You show the asylum-seeking hotel resident who was convicted of sexually assaulting a teenage girl in July 2025. What else do we see?
Alongside the asylum seeker, schoolgirl and judges involved in the case, you have figures like TOWIE icon Gemma Collins rubbing shoulders with masked protestors holding flares, a man in a ‘Make Epping Great Again’ cap carrying a large wooden cross, surveillance eyes, slogans and fragments pulled from news coverage and everyday life. I made the painting just after putting up a Christmas tree, and using baubles to hold separate stories together felt right for a subject that’s so loaded and fractured. The bell itself became important too – it can signal celebration, an alarm, or mark the exact time, which, in this painting, really means now.
How did you paint it?
The canvas is sealed and treated, but not primed. I don’t really do preparatory drawings anymore like I used to – instead, I use spray paint directly onto the canvas to build the image from the start, so the painting becomes the actual process rather than a copy of an earlier idea. You never have full control with spray paint, and I like that unpredictability.
From there, I worked in lots of different ways: some areas painted quickly and loosely, others more slowly and carefully, just responding to what the painting needed. The texture in the trunk and branches came from repeatedly using a linocut, and I also sprayed through clothes from charity shops to create different marks and patterns. Even the baubles came from everyday objects around the studio, like coasters and plates.
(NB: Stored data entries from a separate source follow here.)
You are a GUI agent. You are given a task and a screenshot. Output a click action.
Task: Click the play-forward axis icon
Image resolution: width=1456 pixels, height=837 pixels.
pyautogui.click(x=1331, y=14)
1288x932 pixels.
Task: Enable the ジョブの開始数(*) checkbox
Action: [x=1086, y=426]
Dale Lewis: Kiss Goodbye, 2025 – oil on canvas, 60 x 80 cm
There are three paintings showing two butterflies. What led you to that subject?
We were studying pollinators at college, and I became interested in species that have gone extinct in Britain, especially the Essex Emerald moth and the Black-Veined White butterfly. I liked the idea of painting something incredibly delicate and beautiful that no longer exists here. When I first painted them, I remember thinking, this doesn’t really look like something I’d normally make – it felt softer, quieter, almost romantic in a strange way, a bit like a Luc Tuymans painting. But beneath that lies the reality of disappearing habitats, climate change, and the destruction of green spaces. The framing around the insects has this burnt, charcoal-like quality, almost like scorched wood or the aftermath of forest fires. I also used the same linocut process as in The Bell, so motifs and textures recur throughout the exhibition.
So I guess we’ve kissed goodbye to those species?
Yes, but they are also about people. The title Kiss Goodbye (2025) comes from blue-collar working couples like my parents and many of the families I grew up around, where people worked 12-hour shifts and kept opposite schedules. One person would come home just as the other was leaving, so they’d literally kiss goodbye in passing. I started thinking about how people can become like pollinators – constantly moving, working, keeping systems alive – but eventually disappearing in the same way. So the painting is about extinction, but also labour, exhaustion, time passing and quiet human connection.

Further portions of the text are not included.